That would account for any similarities, and the mixture of different features.
In other words, he was doing a bit of "culture appropriation". Nobody needed to manipulate him into it.
The simpler explanation is that Mohammed
picked upplagiarised ideas from the Christians and Jews and semi-Christians who might have been encountered in the trading community.
You're lost because your information is incorrect -- in the sense that it superficial and lacking in detail, not that it is entirely wrong. There is, for instance, a great deal of difference between the 'Catholic Church' and the Roman Catholic Church.
By the way, the idea that Islam is an outgrowth of Christianity is not exactly new. Gibbon made the case that Islam grew out of the Monophysite heresy in The Decline & Fall of the Roman Empire . Which was published in 1776.
I've always thought it was fairly common knowledge that Islam started while Rome was trying to conquer the middle east. I've always just assumed it was started as a way for the Romans to control the populace there, thrle same way they used Christianity with their own people.
originally posted by: Astyanax
a reply to: Akragon
I'm afraid so. You ascribe a uniformity and monolithic character to early Christianity than it absolutely never had. It was not until the third century that what we now call Christianity began to emerge. And the Roman Catholic Church, a specific sect of Christianity, was founded much, much later, by an entirely different civilization.
You are aware that the Roman Empire has ceased to exist in the West by the fifth century, don't you? The Roman Catholic Church had nothing to do with the Roman Empire, which was run by Greeks.
Well... Just because the empire was desolved does not necessarily mean the religion was as well...

* _Dataset section_
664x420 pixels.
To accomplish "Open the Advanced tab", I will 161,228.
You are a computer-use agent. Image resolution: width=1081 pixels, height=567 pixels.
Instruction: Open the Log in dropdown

* _What is expected_
Please write out the forum thread from "In other words, he" to "Roman Catholic Church.". The material has no connection to the forum thread.

* _Expected answer_
In other words, he was doing a bit of "culture appropriation". Nobody needed to manipulate him into it.
The simpler explanation is that Mohammed
picked upplagiarised ideas from the Christians and Jews and semi-Christians who might have been encountered in the trading community.
You're lost because your information is incorrect -- in the sense that it superficial and lacking in detail, not that it is entirely wrong. There is, for instance, a great deal of difference between the 'Catholic Church' and the Roman Catholic Church.